О, Илифия! — рождать без болезней
Ты матерям помогаешь своею заботой немалой,
Хочешь ли зваться в молитвах Люциной, или любезней
Слыть Гениталой, —
Юных взрасти под родимым покровом,
Благослови, о богиня, сенаторов думных решенье,
Пусть оно с брачным законом еще поколениям новым
Даст приращенье.
(Перев. П.О. Порфирова)
(Diva, producas sobolem, patrumque
Prosperes decreta super juqandis
Feminis, prolisque novae feraci
Lege marita.)
К эпохе Нерона общее население Рима выросло, сравнительно с эпохой Августа, колоссально, но этот новый Рим уже начинал быть Римом без римлян. Быстро падало процентное отношение старого, основного римского населения, от республиканских родов идущего, к новому, создающемуся чрез освобождение из рабства и чрез иммиграцию иностранцев, пришлому с сирийского и греческого востока, с испанского запада, с галльского и германского севера, с африканского юга.

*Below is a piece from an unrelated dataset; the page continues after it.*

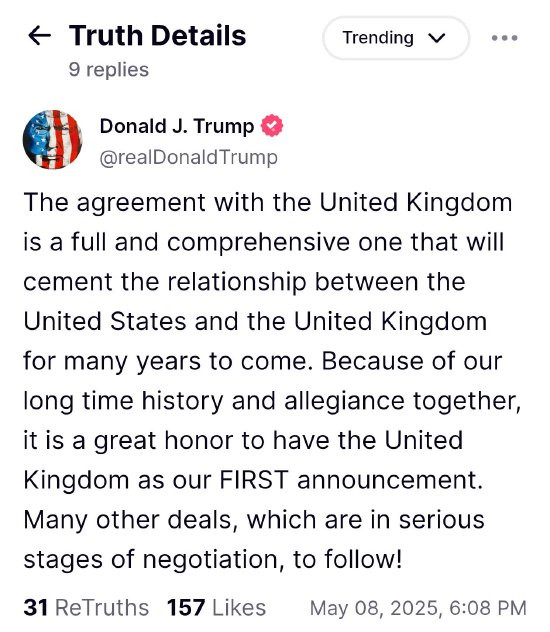Image resolution: width=550 pixels, height=632 pixels.
Task: View the 9 replies count
Action: [x=109, y=69]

Египетский Нил и сирийский Оронт вливались в Тибр. «Рим» растворялся и таял в мире. А цезари, в гипнозе повелительства миром, не жалели Рима, забывая, что они сами тоже — Рим, не мир, а Рим, и очень подчеркнутый, непременный, исключительный Рим. Мир в Риме рос, а Рим чувствовал себя обреченным на гибель и апатично шел ей навстречу; вымирал, разрушал свою семью, проповедовал наслаждение и самоубийство и, начиная с фамилии самих цезарей, перестал рожать. Сенека ставит последнему признаку твердый диагноз, как привычному общественному злу, верно определяет его источник и указывает Нерону единственное лекарство, которое способно сломить недуг: свободу политических слоев общества и улучшенный государственный строй.